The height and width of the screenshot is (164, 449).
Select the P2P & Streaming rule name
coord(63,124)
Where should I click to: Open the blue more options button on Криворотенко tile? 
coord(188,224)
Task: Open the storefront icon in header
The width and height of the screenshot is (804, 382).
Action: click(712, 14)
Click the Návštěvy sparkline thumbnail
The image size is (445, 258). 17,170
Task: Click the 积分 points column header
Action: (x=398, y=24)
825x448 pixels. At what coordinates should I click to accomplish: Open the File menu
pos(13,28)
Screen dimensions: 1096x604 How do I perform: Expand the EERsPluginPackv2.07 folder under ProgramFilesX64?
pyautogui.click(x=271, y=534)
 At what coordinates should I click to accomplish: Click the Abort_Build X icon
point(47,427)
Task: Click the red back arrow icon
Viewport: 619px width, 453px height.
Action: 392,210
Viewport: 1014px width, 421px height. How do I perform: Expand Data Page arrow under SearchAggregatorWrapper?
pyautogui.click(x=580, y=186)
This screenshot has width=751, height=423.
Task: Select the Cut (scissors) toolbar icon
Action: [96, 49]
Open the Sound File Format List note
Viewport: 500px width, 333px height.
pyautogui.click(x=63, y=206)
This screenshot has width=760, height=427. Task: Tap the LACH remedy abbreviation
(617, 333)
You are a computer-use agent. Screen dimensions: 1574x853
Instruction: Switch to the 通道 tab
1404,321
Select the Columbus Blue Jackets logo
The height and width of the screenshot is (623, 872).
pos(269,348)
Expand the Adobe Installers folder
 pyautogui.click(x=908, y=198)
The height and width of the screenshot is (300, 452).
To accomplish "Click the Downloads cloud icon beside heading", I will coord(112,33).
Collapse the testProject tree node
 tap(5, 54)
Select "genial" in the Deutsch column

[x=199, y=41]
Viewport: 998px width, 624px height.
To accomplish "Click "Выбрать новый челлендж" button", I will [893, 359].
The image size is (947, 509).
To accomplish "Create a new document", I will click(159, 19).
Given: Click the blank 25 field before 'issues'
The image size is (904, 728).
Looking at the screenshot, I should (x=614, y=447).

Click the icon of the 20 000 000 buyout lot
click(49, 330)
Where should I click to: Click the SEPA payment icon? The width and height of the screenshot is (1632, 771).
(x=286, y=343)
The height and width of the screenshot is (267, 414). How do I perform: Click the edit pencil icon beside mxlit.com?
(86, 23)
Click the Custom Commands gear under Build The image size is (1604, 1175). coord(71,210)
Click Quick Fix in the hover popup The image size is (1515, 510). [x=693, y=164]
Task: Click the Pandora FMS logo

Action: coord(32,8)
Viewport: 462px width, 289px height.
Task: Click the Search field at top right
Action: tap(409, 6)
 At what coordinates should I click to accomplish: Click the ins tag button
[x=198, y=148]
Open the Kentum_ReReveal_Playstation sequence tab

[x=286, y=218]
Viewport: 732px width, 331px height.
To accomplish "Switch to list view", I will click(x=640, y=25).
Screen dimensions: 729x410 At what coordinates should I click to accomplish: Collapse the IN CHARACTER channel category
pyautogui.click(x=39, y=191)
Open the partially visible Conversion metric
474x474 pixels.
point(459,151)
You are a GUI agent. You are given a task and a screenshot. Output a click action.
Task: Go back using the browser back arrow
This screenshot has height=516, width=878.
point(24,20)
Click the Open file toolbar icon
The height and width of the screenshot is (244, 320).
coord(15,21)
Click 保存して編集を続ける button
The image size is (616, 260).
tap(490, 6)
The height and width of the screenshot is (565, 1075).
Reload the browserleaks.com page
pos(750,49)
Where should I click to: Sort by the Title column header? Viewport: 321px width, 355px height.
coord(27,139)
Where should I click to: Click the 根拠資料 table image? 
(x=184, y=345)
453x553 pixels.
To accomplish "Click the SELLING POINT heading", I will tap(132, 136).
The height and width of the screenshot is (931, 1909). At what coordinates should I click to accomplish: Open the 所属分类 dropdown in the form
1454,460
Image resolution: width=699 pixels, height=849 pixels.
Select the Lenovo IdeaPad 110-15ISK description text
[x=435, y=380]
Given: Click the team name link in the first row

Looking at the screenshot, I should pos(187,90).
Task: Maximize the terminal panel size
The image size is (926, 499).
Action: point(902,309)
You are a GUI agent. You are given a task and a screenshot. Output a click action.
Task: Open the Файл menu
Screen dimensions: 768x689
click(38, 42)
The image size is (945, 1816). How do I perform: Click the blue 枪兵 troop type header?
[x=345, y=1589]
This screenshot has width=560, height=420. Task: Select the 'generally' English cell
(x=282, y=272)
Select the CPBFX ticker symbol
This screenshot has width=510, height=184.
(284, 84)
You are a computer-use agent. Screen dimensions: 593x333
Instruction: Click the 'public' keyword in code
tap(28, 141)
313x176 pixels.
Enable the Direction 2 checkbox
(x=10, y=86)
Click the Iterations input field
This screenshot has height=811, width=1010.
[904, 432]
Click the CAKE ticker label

========

• **Written request**:
Copy out the material exactly, everything from the line containing "You are a computer-use agent. Screen dimensions: 593x333" down to the end.

• **Exercise result**:
You are a computer-use agent. Screen dimensions: 593x333
Instruction: Click the 'public' keyword in code
tap(28, 141)
313x176 pixels.
Enable the Direction 2 checkbox
(x=10, y=86)
Click the Iterations input field
This screenshot has height=811, width=1010.
[904, 432]
Click the CAKE ticker label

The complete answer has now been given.